By Jonathan S. Feld and Blake Mills
November 25, 2008

The attorney-client privilege is sacrosanct in our criminal-justice process. Its confidentiality protections are fundamental to effective representation. Yet in recent years, the attorney-client privilege and government demands for its waiver have become a controversial topic affecting companies seeking the benefits of cooperation in criminal investigations. Both the courts and Congress have struggled to determine what actions constitute a waiver of the privilege and to what extent. Meanwhile, corporations have had to balance the benefits of disclosing privileged information to government investigators against the risk of dramatic adverse consequences in parallel litigation and investigations.

Throughout this debate, the “selective-waiver doctrine” has been trumpeted by some as a compromise solution, although it has been rejected by U.S. courts. While a July 2008 California state court decision and proposed changes to the Federal Rules of Evidence each had the potential to give the doctrine new vitality, neither was ultimately successful. Nonetheless, they may be a signal of renewed interest in the doctrine.

Origin of the Doctrine

The problem faced by corporations is all too familiar.
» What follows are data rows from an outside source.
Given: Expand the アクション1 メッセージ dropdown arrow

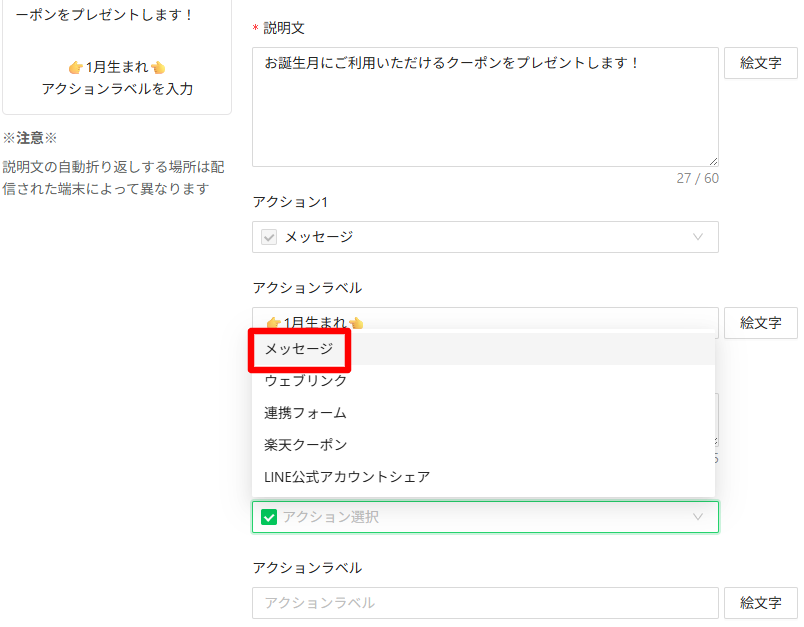Looking at the screenshot, I should pos(697,237).
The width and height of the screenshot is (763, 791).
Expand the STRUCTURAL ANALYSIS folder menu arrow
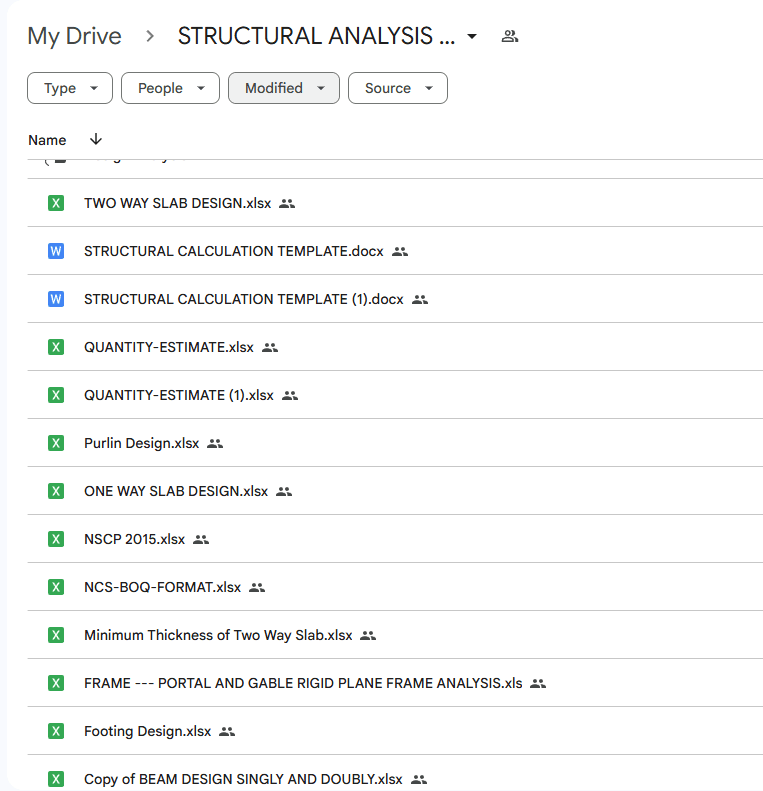[x=472, y=37]
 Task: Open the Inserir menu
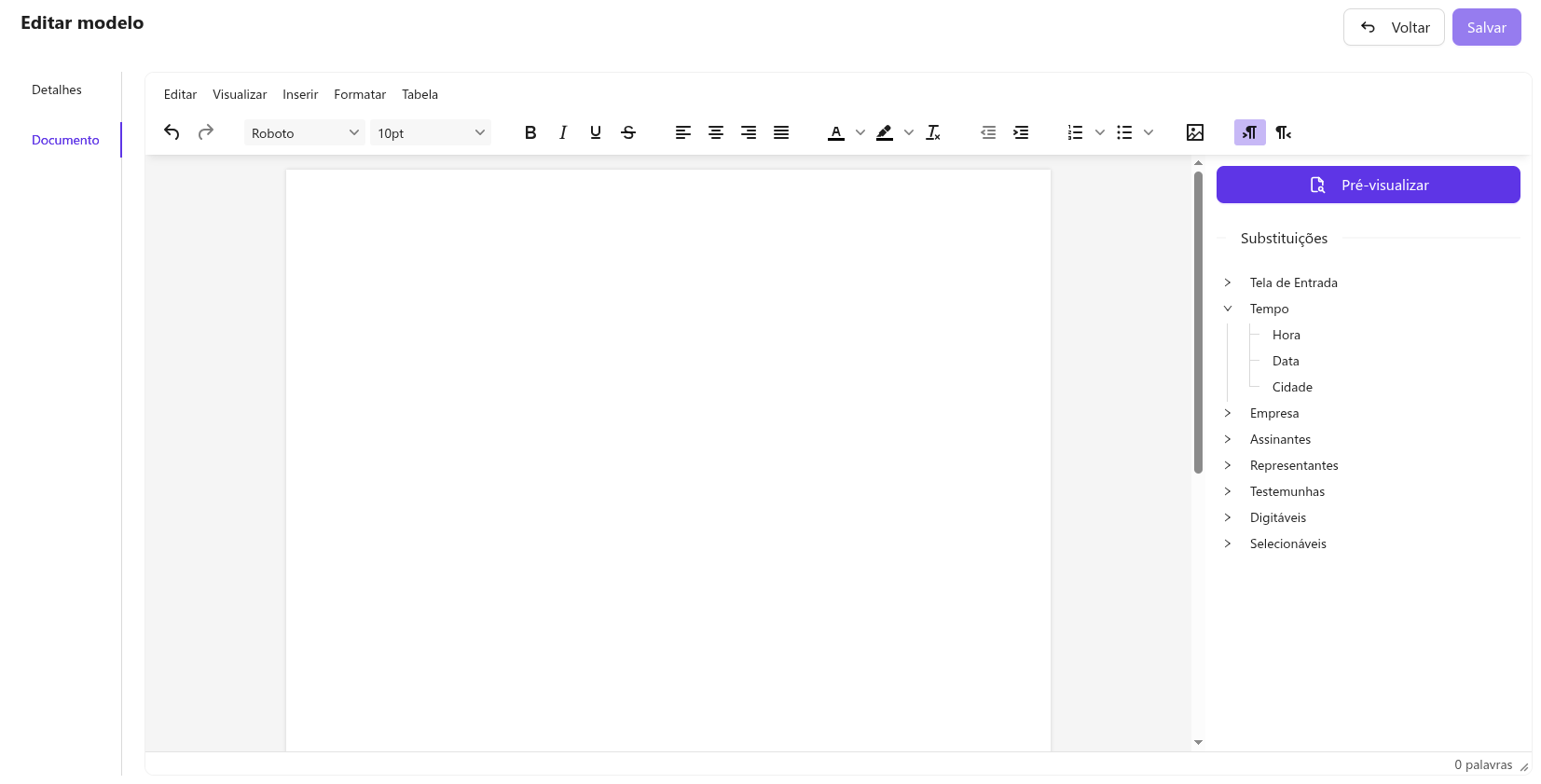click(300, 94)
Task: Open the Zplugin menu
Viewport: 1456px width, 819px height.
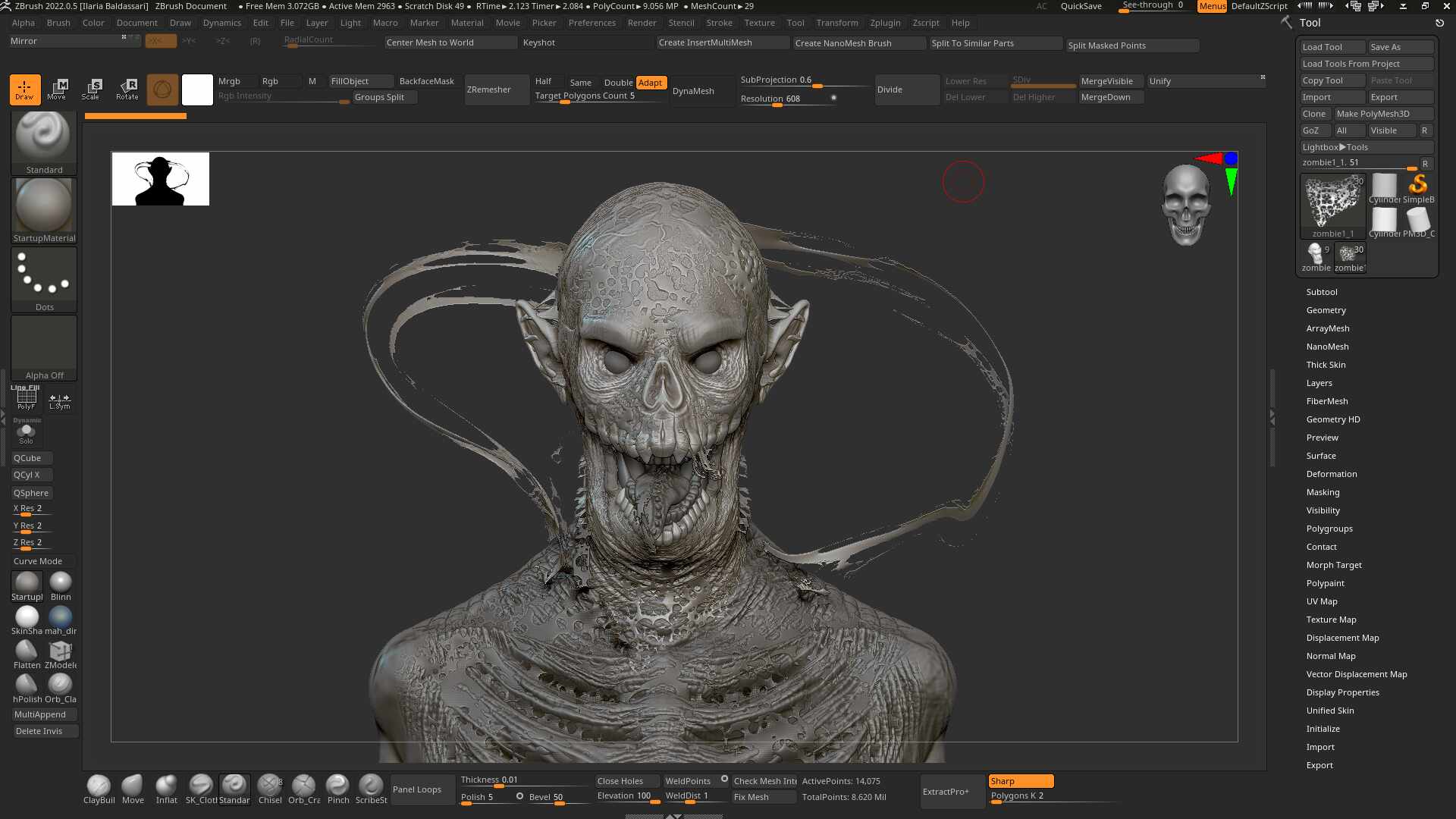Action: click(x=885, y=23)
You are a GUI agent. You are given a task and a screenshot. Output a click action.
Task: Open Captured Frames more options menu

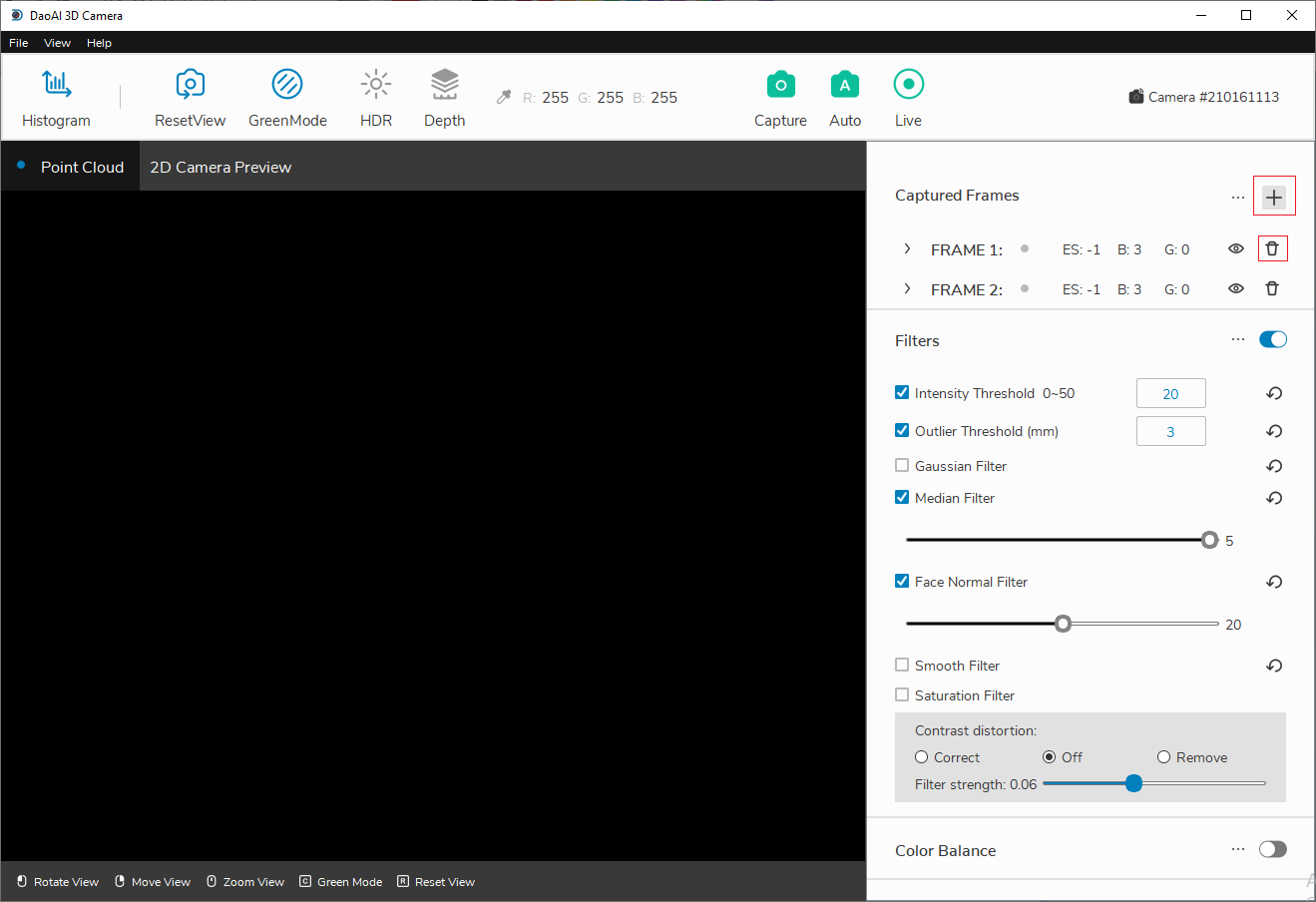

Until very recently, the Justice Department and other federal enforcement agencies and departments have treated waiver of attorney-client privilege during investigations as an important consideration in determining whether the corporation has been cooperative. Failure to disclose privileged information, especially in criminal matters, could have serious adverse ramifications for companies in the federal investigations.

The selective-waiver doctrine first emerged 30 years ago in Diversified Industries, Inc. v. Meredith, 572 F.2d 596, 611 (8th Cir. 1977). There, a civil plaintiff sought to compel Diversified to produce privileged documents that it had previously produced voluntarily in an SEC investigation. The court held that Diversified's production to the SEC amounted only to a limited waiver of the attorney-client privilege, reasoning that “to hold otherwise may have the effect of thwarting the developing procedure of corporations to employ independent outside counsel to investigate and advise them.” Some district courts and corporate counsel seized on this approach to allow cooperation with the government while maintaining the privilege in private litigation.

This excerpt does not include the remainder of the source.